SOURCE DATA |
- - -
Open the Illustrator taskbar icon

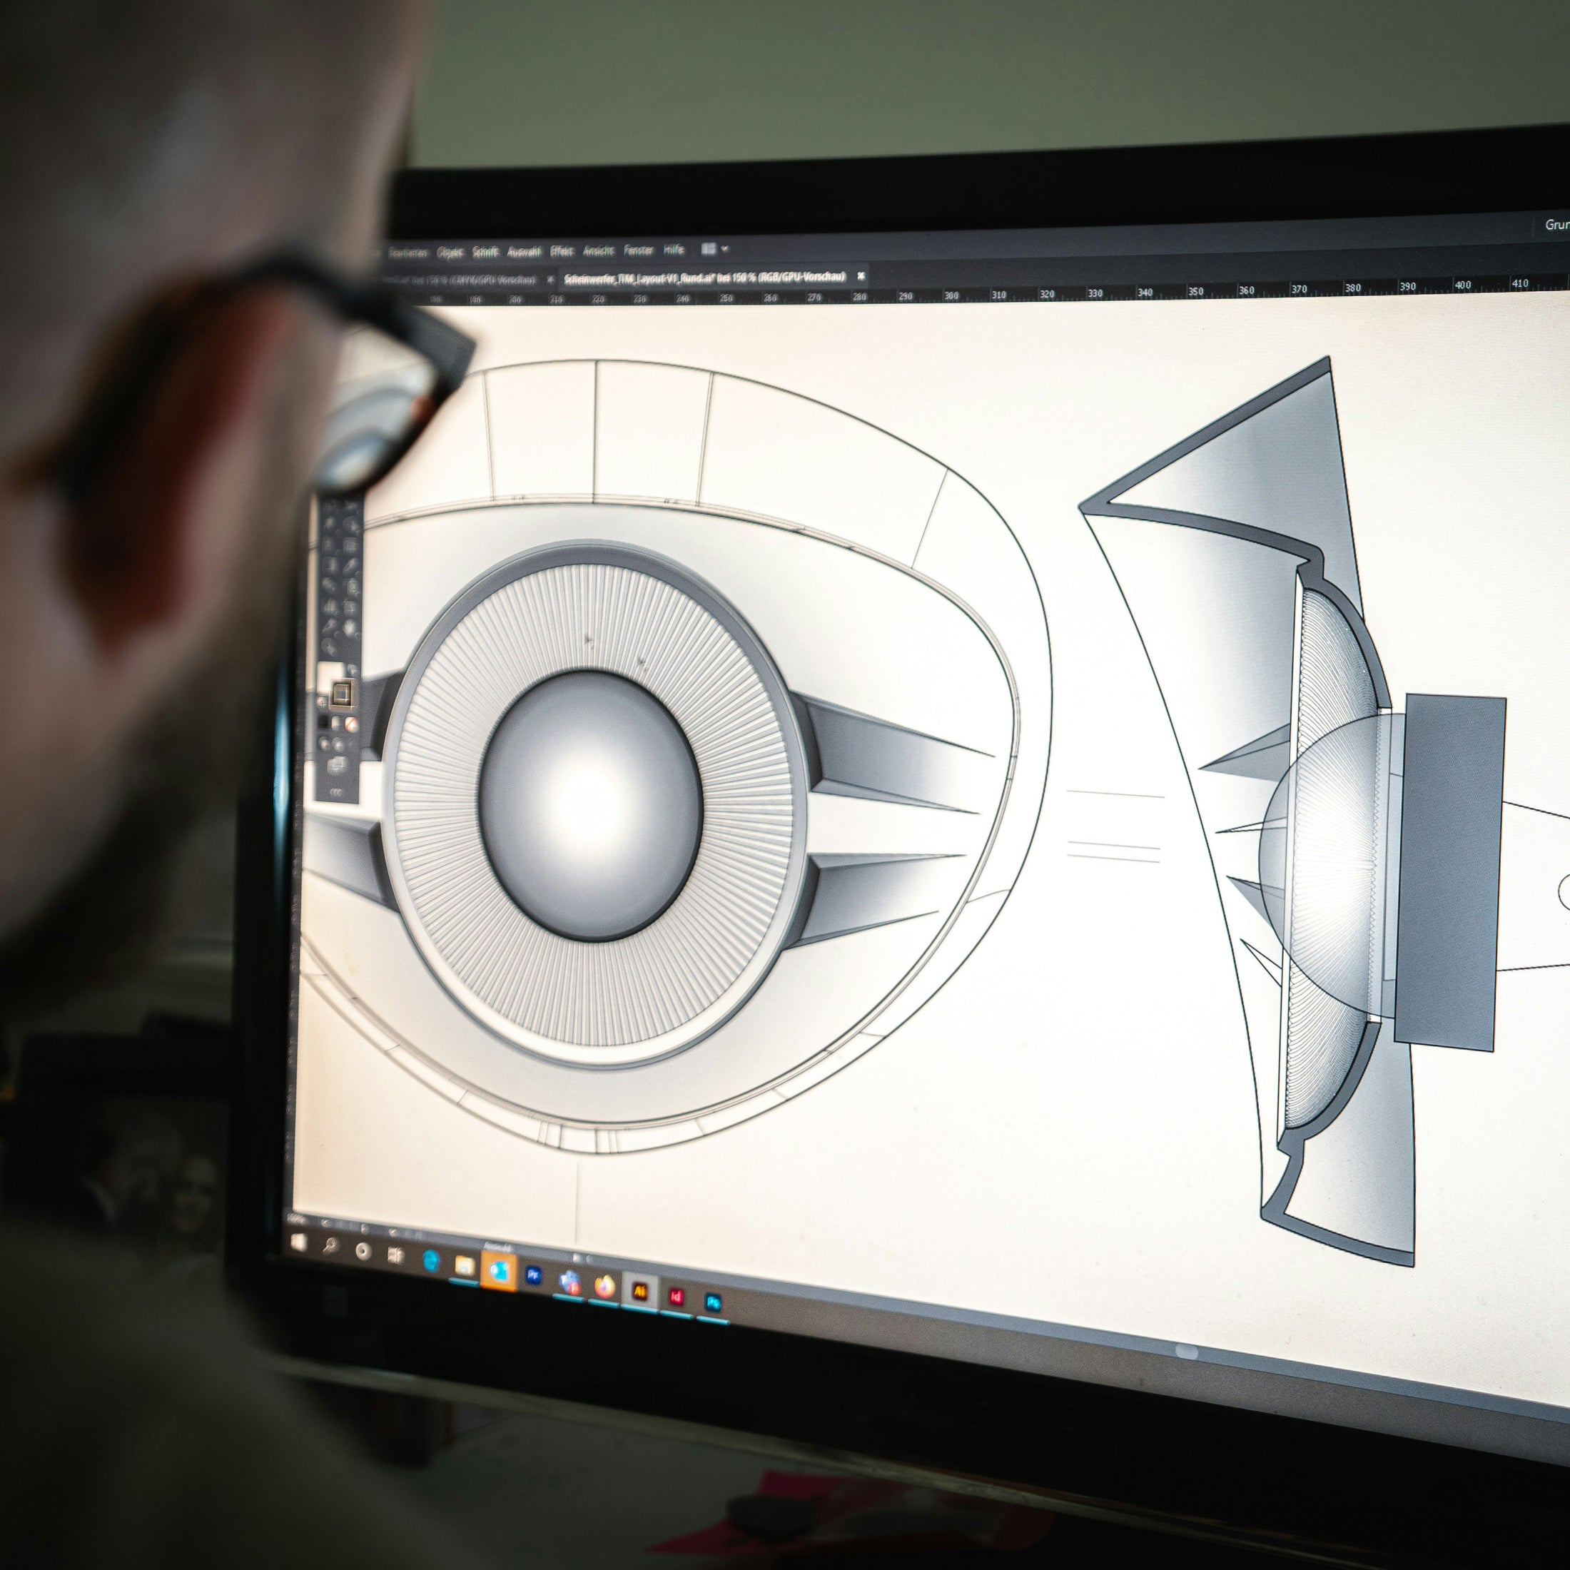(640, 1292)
- - -
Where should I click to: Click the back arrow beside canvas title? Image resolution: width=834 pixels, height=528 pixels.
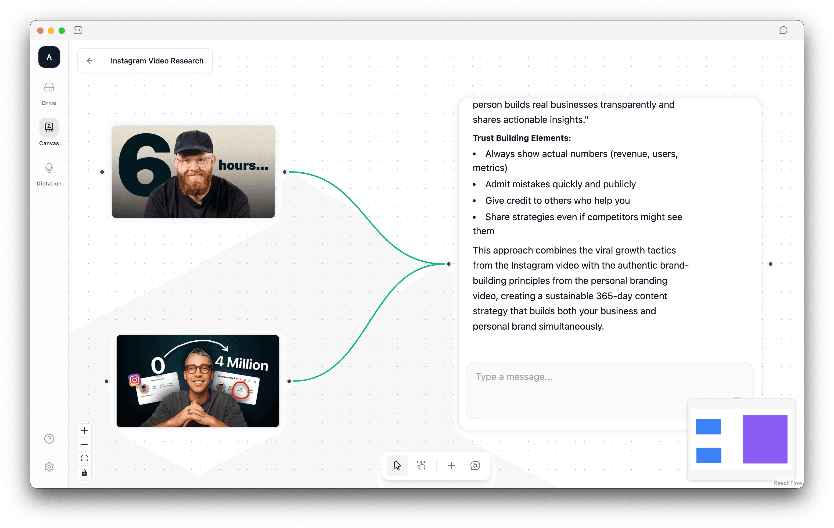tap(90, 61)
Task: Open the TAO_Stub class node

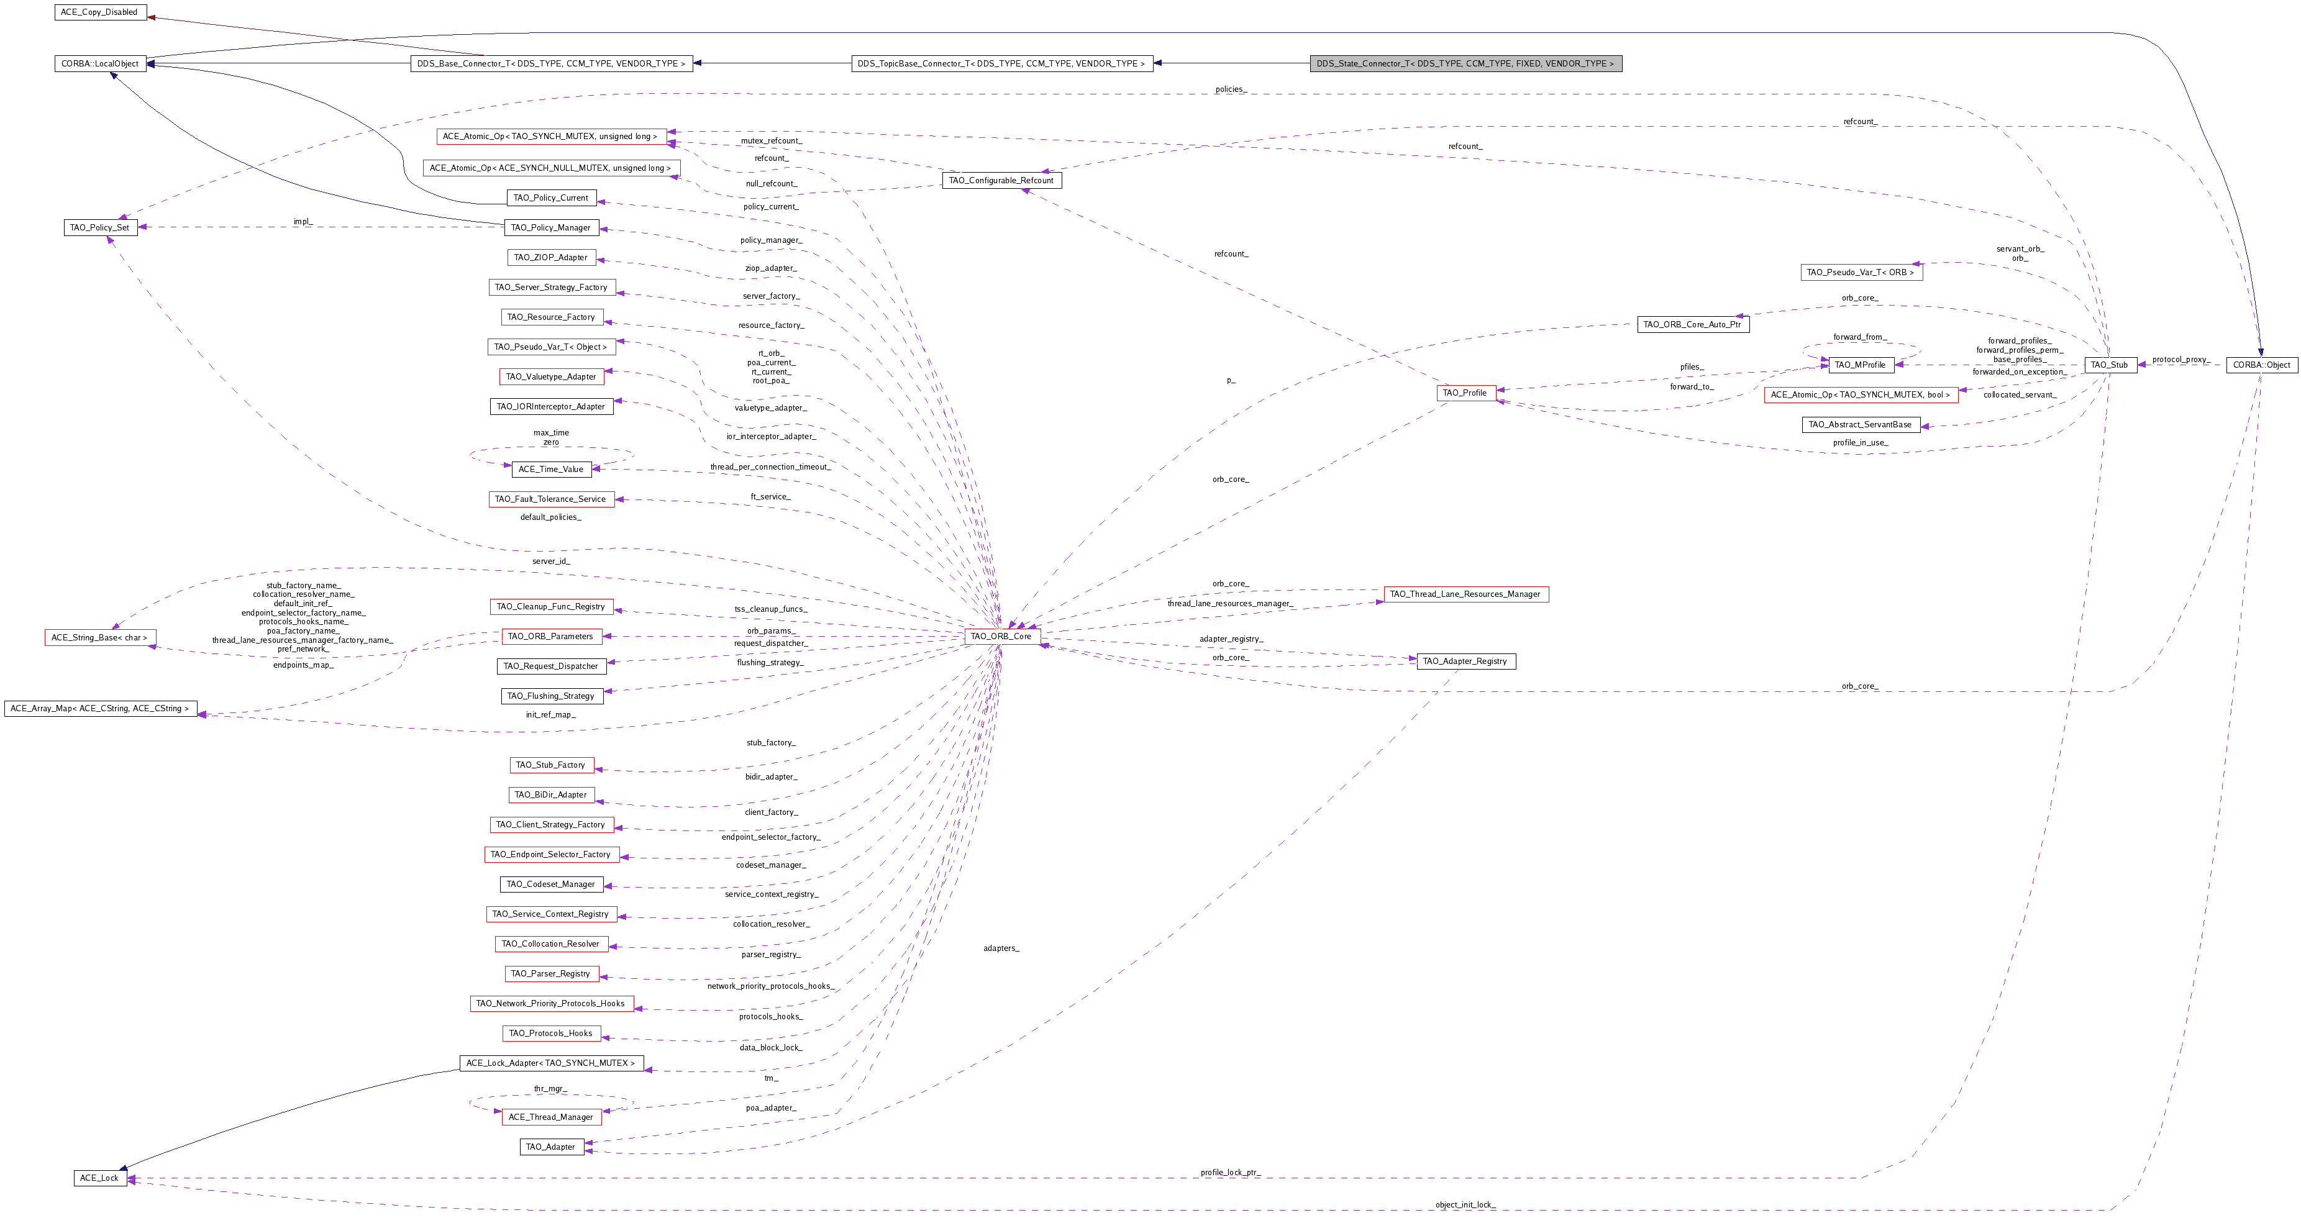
- - -
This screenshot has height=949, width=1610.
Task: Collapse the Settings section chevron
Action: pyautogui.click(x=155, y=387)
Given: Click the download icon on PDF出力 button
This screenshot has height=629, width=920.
- - -
TASK OBJECTIVE | Reproduce exactly the lines of the records above from the one with "Given: Click the" to the one with "This screenshot has height=629, width=920.", both included, and leave out everything else.

RESPONSE BOX |
Given: Click the download icon on PDF出力 button
This screenshot has height=629, width=920.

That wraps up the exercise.